Background and Goal of Study: During general anesthesia, Pressure Support Ventilation (PSV) could be an alternativesssss to conventional modes of mechanical ventilation. This ventilatory mode is not very used in operating theaters. Its advantages must be defined.
Materials and Methods: After ethical committee approval and informed consent, 30 patients scheduled for orthopedic surgery were included. Peripheral nerve block (PNB) and general anesthesia (GA) were used. GA was induced with sevoflurane (8%) during spontaneous breathing (SB) and sufentanyl (10 μg) and the proseal LMA was inserted. GA was maintained with sevoflurane expiratory fractions allowing BIS scores between 50 and 55 in O2/N2O 50%. Patients were randomly allocated into 2 groups according to the peroperative ventilatory mode (FelixTM, Taema, France): PSV (n = 15, inspiratory trigger = 0.1, expiratory trigger = 3 l/min, Ti max = 1.3sec, minimal RR = 5/min) or CPV (n = 15, RR = 12/min, I/E = 1/2). PSV or CPV pressure levels were adaptated to maintain a Vt at 6-8 ml/kg and EtCO2 at 30-35 mm Hg. Inspiratory pressures, RR, Vt, VE, sevoflurane IF and EF, Ti/Ttot, EtCO2, BIS values, HR and BP at 1, 5 and 10min, and then every 10min were noted. At the end of the surgical procedure, sevoflurane was stopped and the patient was turned to an open circuit at FiO2 1. We measured times to obtain SB, eyes opening (EO) and proseal removal by the patient himself.
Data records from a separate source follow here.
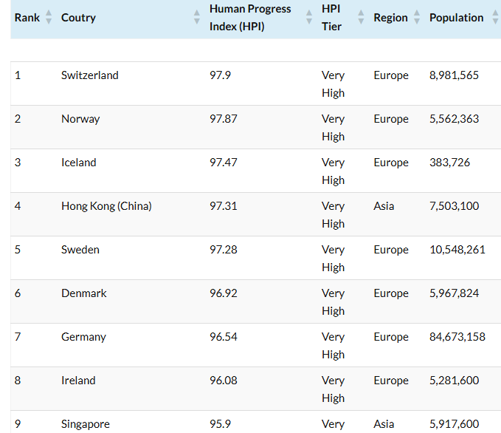The width and height of the screenshot is (501, 433).
Task: Click on Sweden in the table
Action: click(80, 250)
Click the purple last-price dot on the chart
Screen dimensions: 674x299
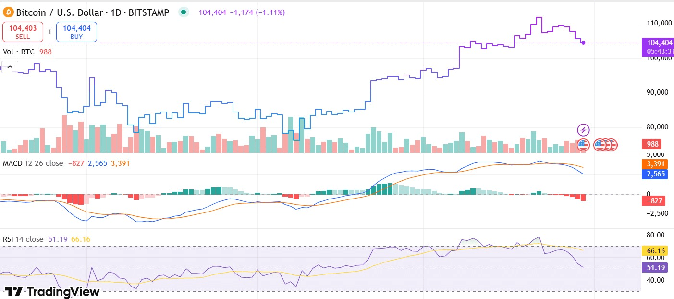[583, 43]
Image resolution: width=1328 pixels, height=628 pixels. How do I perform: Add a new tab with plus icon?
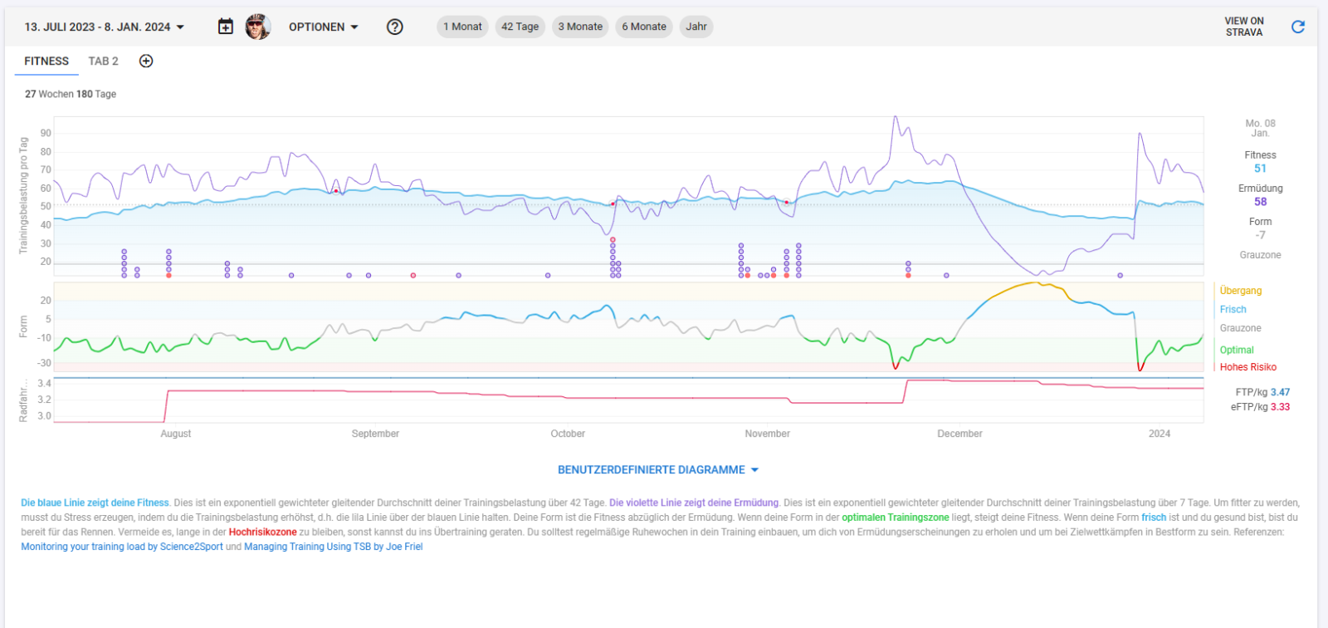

Results and Discussions: There was no significant difference between both groups for patients characteristics, surgery durations, Ti/Ttot, VE, Inspiratory Pressure and BIS values. PetCO2 values were significantly increased in PSV group for every times but stayed between 30 and 35 mm Hg in both group. The sevoflurane IF (at 10, 40 and 50 min) and EF (for every times) were significantly decreased in PSV group versus PCV (p < 0.05). Median values of time to obtain SB (50 vs 170 sec, p < 0.001, EO (4min 15 vs 7min 30, p < 0.001) and proseal removal (4min 50 vs 7 min 50, p < 0.001) were significantly decreased in PSV group.
Conclusion(s): PSV can be used in operative rooms when PNB was associated to GA and leads to a faster recovery. This ventilatory mode allows a decrease in the sevoflurane EF and IF during GA for the same BIS level.